Reproduce only the lines from the one containing "Click the scroll up chevron icon" through the end of the data, exactly as they stand.

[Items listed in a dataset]
+ + + +

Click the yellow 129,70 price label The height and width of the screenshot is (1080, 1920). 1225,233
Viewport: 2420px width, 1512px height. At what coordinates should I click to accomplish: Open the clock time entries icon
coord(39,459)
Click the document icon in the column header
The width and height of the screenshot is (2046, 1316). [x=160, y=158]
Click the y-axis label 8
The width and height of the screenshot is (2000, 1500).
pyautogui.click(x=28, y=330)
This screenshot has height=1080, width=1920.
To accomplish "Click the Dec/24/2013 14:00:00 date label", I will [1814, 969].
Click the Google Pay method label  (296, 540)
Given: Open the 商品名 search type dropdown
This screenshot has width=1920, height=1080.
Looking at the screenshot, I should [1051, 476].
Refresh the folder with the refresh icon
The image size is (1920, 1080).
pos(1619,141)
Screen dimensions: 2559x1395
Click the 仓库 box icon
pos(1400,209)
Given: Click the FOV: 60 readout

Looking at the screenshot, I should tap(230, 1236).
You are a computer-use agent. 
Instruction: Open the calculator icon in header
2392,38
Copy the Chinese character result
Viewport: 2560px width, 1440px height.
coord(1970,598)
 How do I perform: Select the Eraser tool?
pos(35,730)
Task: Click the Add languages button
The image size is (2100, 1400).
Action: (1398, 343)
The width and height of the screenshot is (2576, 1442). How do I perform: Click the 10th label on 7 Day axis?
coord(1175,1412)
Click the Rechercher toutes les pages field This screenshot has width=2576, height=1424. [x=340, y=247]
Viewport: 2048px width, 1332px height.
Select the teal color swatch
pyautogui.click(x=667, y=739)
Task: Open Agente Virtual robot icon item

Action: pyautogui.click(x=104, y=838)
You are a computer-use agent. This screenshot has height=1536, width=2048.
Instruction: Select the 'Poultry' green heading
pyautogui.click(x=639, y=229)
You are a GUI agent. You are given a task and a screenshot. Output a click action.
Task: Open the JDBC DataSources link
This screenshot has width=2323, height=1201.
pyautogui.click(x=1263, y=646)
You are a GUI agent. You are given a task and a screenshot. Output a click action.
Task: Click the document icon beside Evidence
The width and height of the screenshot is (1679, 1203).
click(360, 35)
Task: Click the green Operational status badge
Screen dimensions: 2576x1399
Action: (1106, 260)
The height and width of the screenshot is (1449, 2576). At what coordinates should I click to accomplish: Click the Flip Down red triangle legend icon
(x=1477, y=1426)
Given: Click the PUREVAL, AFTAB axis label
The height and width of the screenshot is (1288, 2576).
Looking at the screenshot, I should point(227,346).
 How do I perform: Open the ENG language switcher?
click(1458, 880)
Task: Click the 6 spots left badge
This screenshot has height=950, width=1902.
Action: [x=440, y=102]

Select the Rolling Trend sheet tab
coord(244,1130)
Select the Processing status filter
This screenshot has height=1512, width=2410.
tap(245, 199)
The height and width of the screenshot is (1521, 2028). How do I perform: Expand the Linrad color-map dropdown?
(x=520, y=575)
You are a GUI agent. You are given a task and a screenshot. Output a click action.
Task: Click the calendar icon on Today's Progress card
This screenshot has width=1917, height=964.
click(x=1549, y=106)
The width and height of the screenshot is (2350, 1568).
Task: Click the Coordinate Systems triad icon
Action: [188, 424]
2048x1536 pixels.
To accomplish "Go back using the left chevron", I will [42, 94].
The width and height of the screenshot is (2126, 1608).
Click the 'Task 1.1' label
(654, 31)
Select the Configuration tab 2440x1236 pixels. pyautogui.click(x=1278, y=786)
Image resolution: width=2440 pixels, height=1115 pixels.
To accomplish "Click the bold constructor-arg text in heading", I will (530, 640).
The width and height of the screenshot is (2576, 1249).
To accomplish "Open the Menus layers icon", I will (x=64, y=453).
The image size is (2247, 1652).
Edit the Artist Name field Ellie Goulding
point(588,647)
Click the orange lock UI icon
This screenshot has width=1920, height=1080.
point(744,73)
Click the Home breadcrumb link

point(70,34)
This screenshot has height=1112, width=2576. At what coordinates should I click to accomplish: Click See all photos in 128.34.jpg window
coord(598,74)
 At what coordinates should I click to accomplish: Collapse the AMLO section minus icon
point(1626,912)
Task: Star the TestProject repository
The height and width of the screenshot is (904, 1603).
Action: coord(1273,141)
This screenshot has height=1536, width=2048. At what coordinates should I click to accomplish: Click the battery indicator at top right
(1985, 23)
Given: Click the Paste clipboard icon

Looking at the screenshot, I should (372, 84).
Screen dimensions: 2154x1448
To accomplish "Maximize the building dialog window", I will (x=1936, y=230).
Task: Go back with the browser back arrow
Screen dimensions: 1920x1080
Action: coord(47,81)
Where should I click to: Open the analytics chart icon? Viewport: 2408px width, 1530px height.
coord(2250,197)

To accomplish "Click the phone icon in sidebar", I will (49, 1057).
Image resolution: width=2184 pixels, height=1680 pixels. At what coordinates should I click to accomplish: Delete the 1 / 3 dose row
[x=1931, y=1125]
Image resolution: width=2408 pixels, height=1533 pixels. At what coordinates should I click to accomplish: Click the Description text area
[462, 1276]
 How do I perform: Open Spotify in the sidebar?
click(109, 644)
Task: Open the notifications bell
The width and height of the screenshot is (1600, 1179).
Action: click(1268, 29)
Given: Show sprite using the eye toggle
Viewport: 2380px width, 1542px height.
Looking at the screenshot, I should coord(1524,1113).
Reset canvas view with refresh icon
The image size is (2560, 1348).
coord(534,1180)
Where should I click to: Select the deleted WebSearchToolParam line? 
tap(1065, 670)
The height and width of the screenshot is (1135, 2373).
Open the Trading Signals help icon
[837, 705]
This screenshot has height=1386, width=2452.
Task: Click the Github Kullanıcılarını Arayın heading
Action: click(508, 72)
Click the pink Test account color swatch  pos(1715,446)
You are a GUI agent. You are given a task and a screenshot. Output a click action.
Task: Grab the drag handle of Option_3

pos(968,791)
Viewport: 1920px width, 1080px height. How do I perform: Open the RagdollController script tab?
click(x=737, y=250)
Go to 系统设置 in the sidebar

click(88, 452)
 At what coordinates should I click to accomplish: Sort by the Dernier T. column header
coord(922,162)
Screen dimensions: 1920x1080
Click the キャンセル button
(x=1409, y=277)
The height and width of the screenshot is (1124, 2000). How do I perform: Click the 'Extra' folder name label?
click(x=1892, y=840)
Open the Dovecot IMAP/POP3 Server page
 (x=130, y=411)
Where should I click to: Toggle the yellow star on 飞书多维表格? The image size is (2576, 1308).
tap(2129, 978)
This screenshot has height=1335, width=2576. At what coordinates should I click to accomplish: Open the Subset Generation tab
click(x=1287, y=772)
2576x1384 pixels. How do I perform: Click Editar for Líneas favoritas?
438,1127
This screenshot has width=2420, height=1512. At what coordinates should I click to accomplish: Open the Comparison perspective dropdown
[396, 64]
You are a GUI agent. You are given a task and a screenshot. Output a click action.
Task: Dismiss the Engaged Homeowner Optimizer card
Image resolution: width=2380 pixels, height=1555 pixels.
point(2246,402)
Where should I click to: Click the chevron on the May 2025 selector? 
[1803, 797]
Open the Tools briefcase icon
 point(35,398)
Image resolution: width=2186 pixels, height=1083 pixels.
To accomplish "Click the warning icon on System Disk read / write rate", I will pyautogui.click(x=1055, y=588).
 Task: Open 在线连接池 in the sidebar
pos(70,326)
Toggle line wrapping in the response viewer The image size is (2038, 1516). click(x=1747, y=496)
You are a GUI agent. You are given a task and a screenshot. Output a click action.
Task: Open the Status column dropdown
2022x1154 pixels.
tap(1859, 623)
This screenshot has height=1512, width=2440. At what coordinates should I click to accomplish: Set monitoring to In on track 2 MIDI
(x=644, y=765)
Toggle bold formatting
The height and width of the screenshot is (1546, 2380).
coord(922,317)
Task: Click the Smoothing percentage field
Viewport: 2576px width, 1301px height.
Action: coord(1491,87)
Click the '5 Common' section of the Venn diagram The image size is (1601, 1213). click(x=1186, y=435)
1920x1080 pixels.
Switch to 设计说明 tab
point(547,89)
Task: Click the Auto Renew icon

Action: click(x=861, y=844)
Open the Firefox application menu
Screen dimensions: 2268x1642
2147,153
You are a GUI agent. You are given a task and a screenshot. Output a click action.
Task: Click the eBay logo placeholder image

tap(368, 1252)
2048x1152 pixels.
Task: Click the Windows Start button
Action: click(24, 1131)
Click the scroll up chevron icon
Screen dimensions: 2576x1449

+ + + +

RESULT —
Click the scroll up chevron icon
Screen dimensions: 2576x1449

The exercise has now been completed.